§ **Task goal**: Please copy every line of the records below that holds the word "agent".
Exercise data START
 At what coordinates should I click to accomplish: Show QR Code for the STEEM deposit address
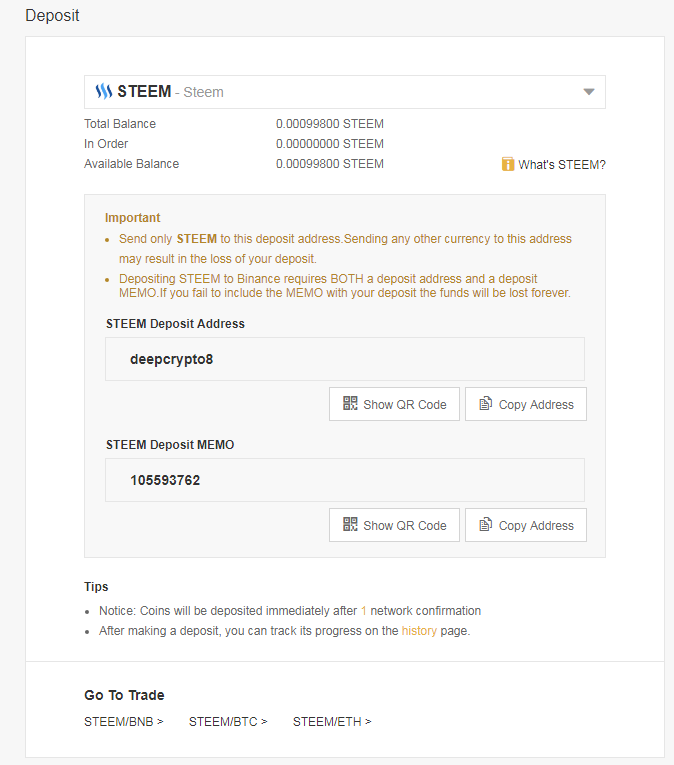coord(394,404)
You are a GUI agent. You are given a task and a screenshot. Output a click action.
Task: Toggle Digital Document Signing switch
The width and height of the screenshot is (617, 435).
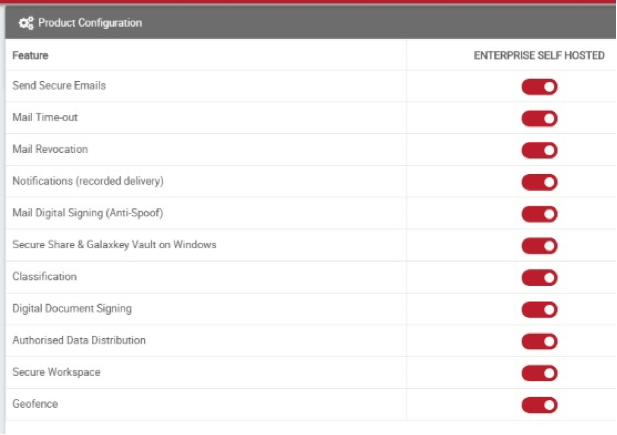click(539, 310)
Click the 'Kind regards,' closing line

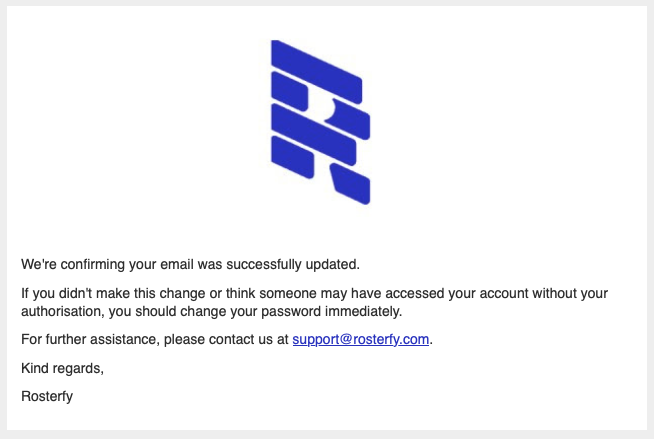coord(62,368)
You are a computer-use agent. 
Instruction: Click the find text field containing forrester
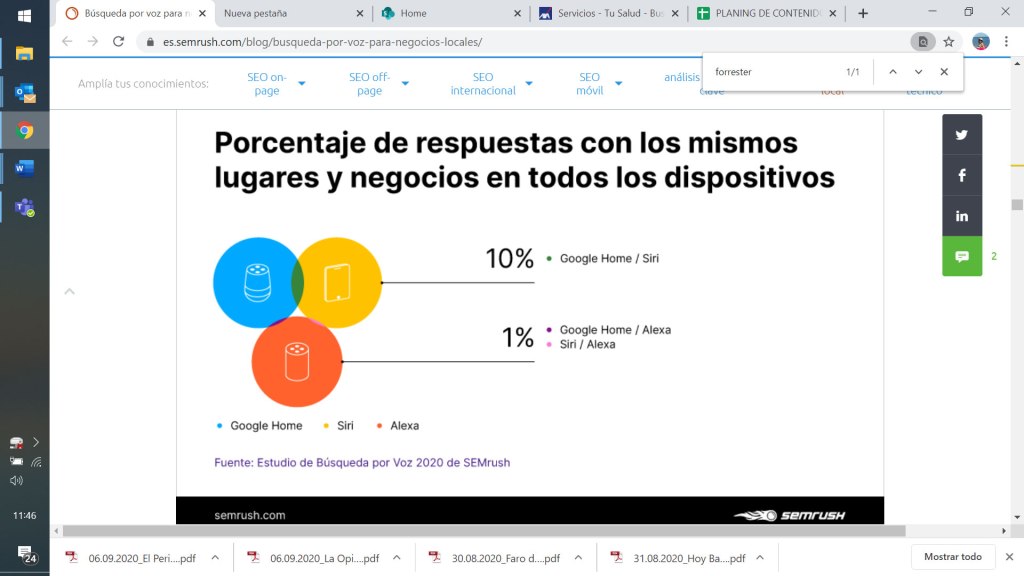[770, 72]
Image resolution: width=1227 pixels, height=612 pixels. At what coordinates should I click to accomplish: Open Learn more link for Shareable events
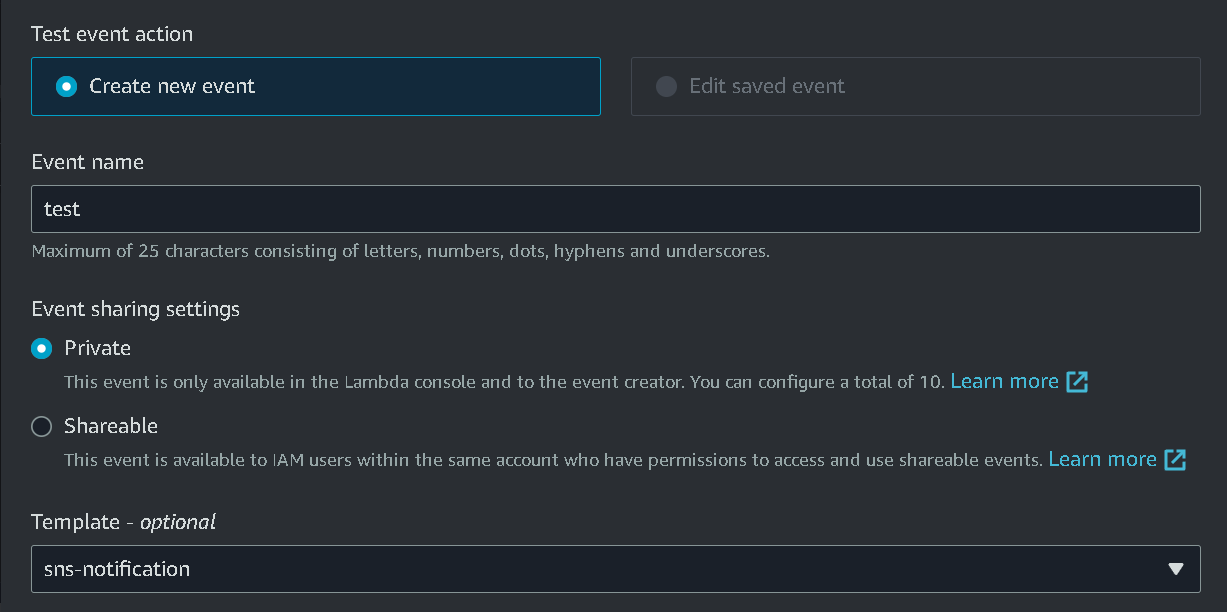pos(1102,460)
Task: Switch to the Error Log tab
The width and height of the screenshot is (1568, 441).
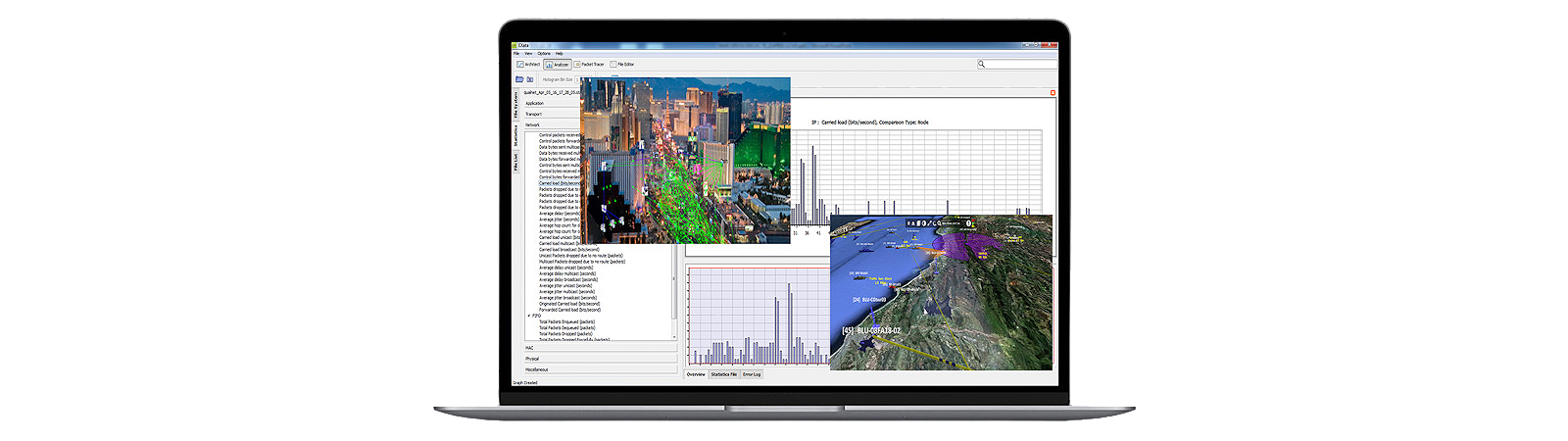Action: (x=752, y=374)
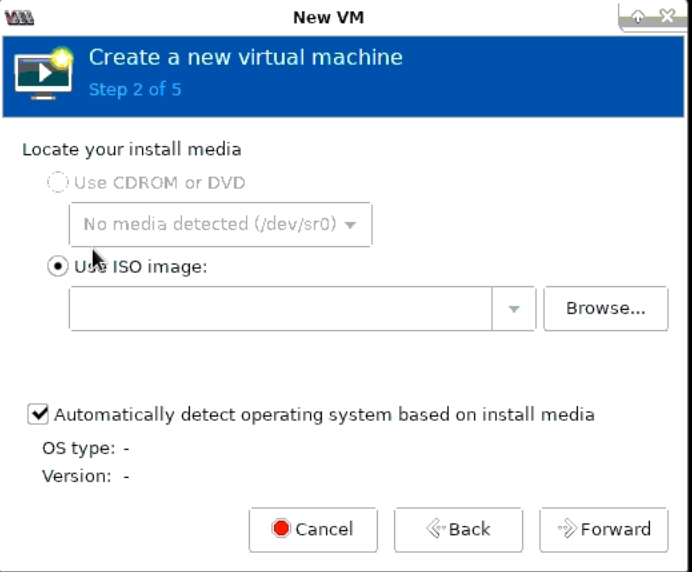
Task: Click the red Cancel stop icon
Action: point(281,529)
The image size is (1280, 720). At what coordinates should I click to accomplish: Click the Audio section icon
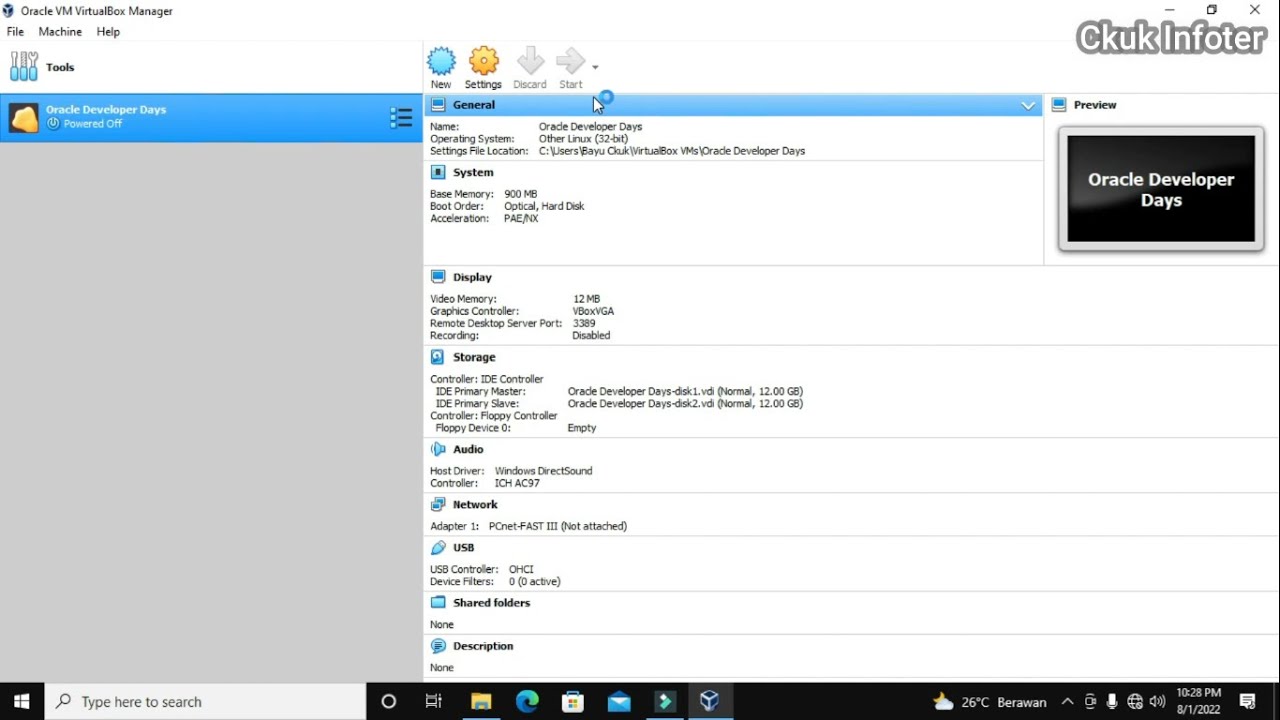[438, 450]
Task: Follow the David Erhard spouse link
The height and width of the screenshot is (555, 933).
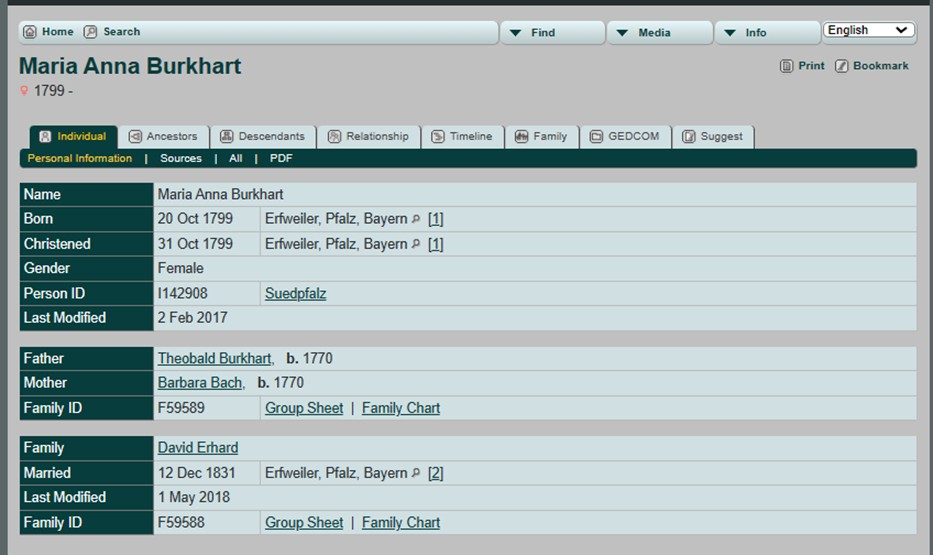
Exercise data END
§ **Answer to the exercise**:
You are a GUI agent. You are given a task and a screenshot. Output a click action.
You are a computer-use agent. 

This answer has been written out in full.